- Your assignment: The whole listing should be retyped exactly as it appears.

--*--

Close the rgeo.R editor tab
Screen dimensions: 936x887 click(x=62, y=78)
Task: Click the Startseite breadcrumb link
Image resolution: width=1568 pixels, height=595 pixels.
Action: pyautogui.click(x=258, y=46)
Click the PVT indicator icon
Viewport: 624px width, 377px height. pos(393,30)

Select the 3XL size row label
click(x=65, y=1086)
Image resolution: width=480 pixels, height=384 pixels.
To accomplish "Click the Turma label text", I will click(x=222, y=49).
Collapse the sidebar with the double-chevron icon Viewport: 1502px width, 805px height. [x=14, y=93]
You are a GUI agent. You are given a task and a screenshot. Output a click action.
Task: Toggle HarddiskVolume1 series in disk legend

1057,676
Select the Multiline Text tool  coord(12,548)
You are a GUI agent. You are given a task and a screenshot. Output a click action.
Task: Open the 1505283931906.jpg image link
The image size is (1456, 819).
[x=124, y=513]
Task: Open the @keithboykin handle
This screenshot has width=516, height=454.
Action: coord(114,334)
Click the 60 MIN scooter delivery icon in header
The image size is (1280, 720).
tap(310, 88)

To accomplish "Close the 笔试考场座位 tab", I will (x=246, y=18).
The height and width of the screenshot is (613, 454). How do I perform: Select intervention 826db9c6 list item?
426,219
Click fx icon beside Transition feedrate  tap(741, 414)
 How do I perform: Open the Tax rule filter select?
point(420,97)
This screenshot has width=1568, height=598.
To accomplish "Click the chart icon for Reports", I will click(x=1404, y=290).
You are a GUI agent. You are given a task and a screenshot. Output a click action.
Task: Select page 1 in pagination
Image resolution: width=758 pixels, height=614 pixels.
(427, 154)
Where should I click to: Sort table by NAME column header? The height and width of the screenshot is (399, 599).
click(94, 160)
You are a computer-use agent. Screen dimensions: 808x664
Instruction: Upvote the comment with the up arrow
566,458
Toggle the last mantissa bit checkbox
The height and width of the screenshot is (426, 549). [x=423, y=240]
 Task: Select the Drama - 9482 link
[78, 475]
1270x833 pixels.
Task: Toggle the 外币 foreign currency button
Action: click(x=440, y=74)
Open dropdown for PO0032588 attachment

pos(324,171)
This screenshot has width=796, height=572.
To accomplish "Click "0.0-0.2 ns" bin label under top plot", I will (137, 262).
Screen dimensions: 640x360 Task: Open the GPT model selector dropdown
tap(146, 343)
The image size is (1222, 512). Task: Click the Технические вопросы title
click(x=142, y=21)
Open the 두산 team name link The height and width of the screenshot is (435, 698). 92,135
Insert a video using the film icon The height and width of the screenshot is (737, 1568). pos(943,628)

--*--

- Answer section:
Close the rgeo.R editor tab
Screen dimensions: 936x887 click(x=62, y=78)
Task: Click the Startseite breadcrumb link
Image resolution: width=1568 pixels, height=595 pixels.
Action: pyautogui.click(x=258, y=46)
Click the PVT indicator icon
Viewport: 624px width, 377px height. pos(393,30)

Select the 3XL size row label
click(x=65, y=1086)
Image resolution: width=480 pixels, height=384 pixels.
To accomplish "Click the Turma label text", I will click(x=222, y=49).
Collapse the sidebar with the double-chevron icon Viewport: 1502px width, 805px height. [x=14, y=93]
You are a GUI agent. You are given a task and a screenshot. Output a click action.
Task: Toggle HarddiskVolume1 series in disk legend

1057,676
Select the Multiline Text tool  coord(12,548)
You are a GUI agent. You are given a task and a screenshot. Output a click action.
Task: Open the 1505283931906.jpg image link
The image size is (1456, 819).
[x=124, y=513]
Task: Open the @keithboykin handle
This screenshot has width=516, height=454.
Action: coord(114,334)
Click the 60 MIN scooter delivery icon in header
The image size is (1280, 720).
tap(310, 88)

To accomplish "Close the 笔试考场座位 tab", I will (x=246, y=18).
The height and width of the screenshot is (613, 454). How do I perform: Select intervention 826db9c6 list item?
426,219
Click fx icon beside Transition feedrate  tap(741, 414)
 How do I perform: Open the Tax rule filter select?
point(420,97)
This screenshot has width=1568, height=598.
To accomplish "Click the chart icon for Reports", I will click(x=1404, y=290).
You are a GUI agent. You are given a task and a screenshot. Output a click action.
Task: Select page 1 in pagination
Image resolution: width=758 pixels, height=614 pixels.
(427, 154)
Where should I click to: Sort table by NAME column header? The height and width of the screenshot is (399, 599).
click(94, 160)
You are a computer-use agent. Screen dimensions: 808x664
Instruction: Upvote the comment with the up arrow
566,458
Toggle the last mantissa bit checkbox
The height and width of the screenshot is (426, 549). [x=423, y=240]
 Task: Select the Drama - 9482 link
[78, 475]
1270x833 pixels.
Task: Toggle the 外币 foreign currency button
Action: click(x=440, y=74)
Open dropdown for PO0032588 attachment

pos(324,171)
This screenshot has width=796, height=572.
To accomplish "Click "0.0-0.2 ns" bin label under top plot", I will (137, 262).
Screen dimensions: 640x360 Task: Open the GPT model selector dropdown
tap(146, 343)
The image size is (1222, 512). Task: Click the Технические вопросы title
click(x=142, y=21)
Open the 두산 team name link The height and width of the screenshot is (435, 698). 92,135
Insert a video using the film icon The height and width of the screenshot is (737, 1568). pos(943,628)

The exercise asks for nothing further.